他抖了抖皺巴巴的官袍,那被揪下來丟在地上的帽翅也不去撿,只帶著一邊官帽翅兒向代王道:「此事還請王爺作主,皇上乃天下至尊,應崇正學、通言路、正名號、戒游幸、去小人、建儲貳,六者並行,可以杜禍,可以弭變,尊貴之軀輕涉險地,不如崇儉德、養仁心,垂拱而治。」
這裡代王身份最高,可是偏偏他說話最多顧忌,反不如這些外臣來的直率,他是皇室中人,干涉過多未免會遭皇帝忌諱,若置之不理,皇上真在他的地面上出了事情,那他可是哭都來不及了。

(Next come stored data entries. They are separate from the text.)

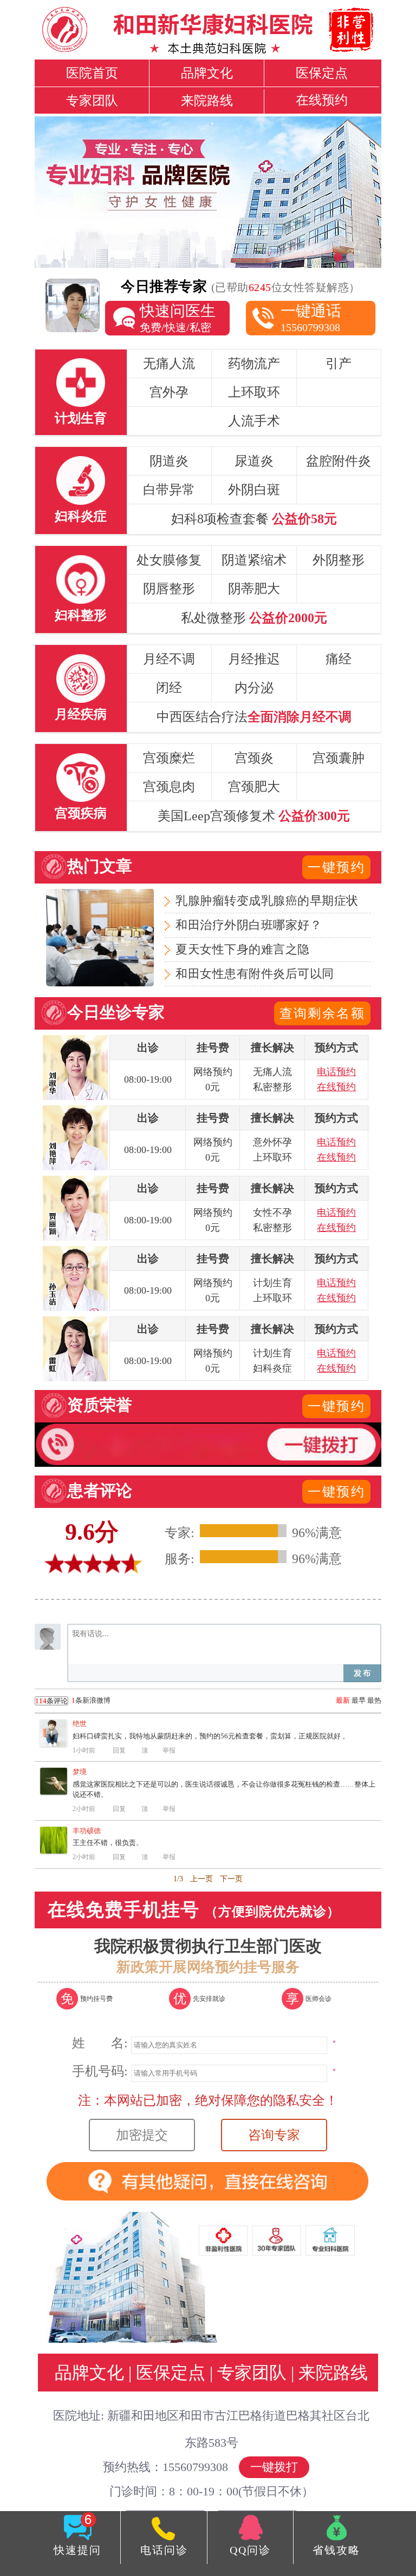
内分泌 (254, 688)
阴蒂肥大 (254, 589)
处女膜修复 (169, 560)
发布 (362, 1673)
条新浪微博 (72, 1700)
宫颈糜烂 (169, 758)
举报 (169, 1750)
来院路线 (207, 101)
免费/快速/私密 (178, 317)
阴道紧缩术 (254, 560)
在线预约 (322, 100)
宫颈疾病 (81, 813)
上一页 (201, 1879)
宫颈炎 (254, 758)
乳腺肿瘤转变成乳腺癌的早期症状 (267, 900)
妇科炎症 (81, 516)
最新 (343, 1700)
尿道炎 (254, 461)
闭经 (169, 688)
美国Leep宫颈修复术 (254, 816)
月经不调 (169, 659)
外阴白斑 (254, 490)
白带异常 (169, 490)
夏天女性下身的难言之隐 (243, 949)
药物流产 (254, 364)
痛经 (339, 659)
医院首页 (92, 73)
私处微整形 (254, 618)
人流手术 (254, 421)
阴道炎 (169, 461)
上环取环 (254, 392)
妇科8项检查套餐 (254, 519)
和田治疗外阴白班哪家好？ (249, 925)
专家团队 (92, 101)
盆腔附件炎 (338, 461)
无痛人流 (169, 364)
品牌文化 (207, 73)
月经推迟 (254, 659)
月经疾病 (81, 714)
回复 (119, 1750)
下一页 (231, 1879)
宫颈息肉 (169, 787)
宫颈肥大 (254, 787)
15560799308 (311, 317)
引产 (339, 364)
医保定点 (322, 73)
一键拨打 (274, 2467)
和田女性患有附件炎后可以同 (255, 973)
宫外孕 (169, 392)
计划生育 (81, 418)
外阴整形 (339, 560)
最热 (374, 1700)
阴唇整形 (169, 589)
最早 (359, 1700)
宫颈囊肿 (339, 758)
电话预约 (336, 1071)
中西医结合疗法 (254, 717)
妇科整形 (81, 615)
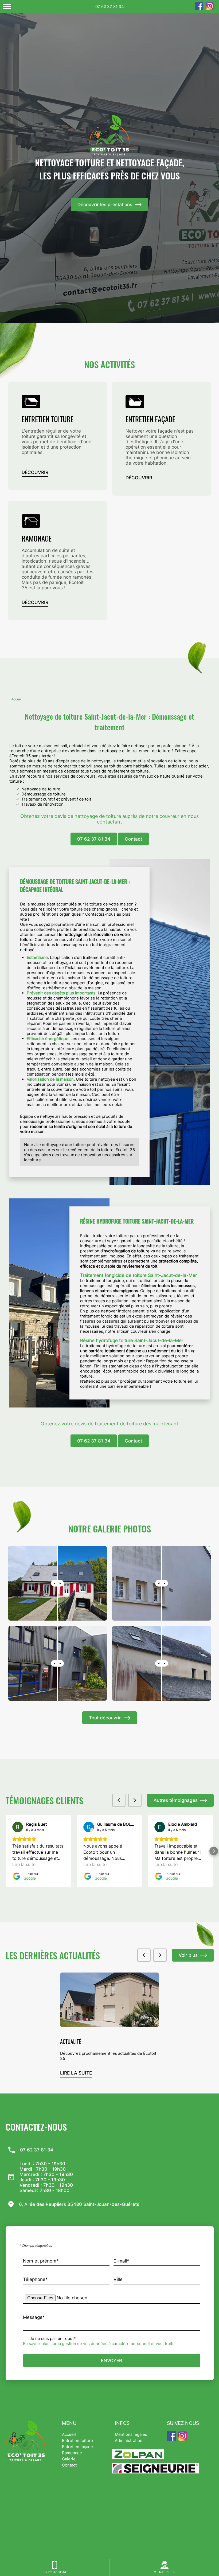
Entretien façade (77, 2446)
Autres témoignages (176, 1800)
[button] (5, 1851)
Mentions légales (131, 2434)
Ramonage (72, 2452)
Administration (128, 2440)
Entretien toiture (77, 2440)
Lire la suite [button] (24, 1864)
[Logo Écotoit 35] (109, 135)
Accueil (16, 699)
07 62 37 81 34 (109, 6)
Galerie (69, 2458)
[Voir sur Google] (17, 1827)
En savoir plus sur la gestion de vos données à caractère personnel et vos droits (98, 2343)
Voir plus (188, 1955)
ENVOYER (111, 2360)
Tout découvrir (105, 1717)
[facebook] (199, 8)
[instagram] (210, 8)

代王清咳兩聲,正想措些溫和點的話兒勸勸這兩位欽差,楊凌已冷笑道:「養仁心?怎麼養仁心?像劉阿斗那樣樂不思蜀地養仁心?像李後主那樣風花雪月地養仁心?這兩個窩囊廢養仁心養得都亡了國!
強虜在側,天子不知兵、不尚武能行嗎?韃子皇帝就在長城外邊,馳馬射箭親率大軍作戰,我們的天子如今尚在大同城中,你們就戰戰兢兢,忠愛還是溺愛?」
汪以孝強辭道:「我大明國泰民安,歌舞昇平,一些不事農耕的胡人,偶逾邊境算甚麼心腹大患,此乃疥癬之疾,何必皇上為求結盟,紆尊降貴親至邊陲?」
這話說的胡瓚和楊廷和都臉上一熱,覺得有點兒虧心,楊凌聽了哈哈大笑,說道:「疥癬之疾?遠的不說,就說近幾年,弘治七年,韃靼擾宣府,圍赤城,殺戮百姓,奉義鎮全鎮被屠。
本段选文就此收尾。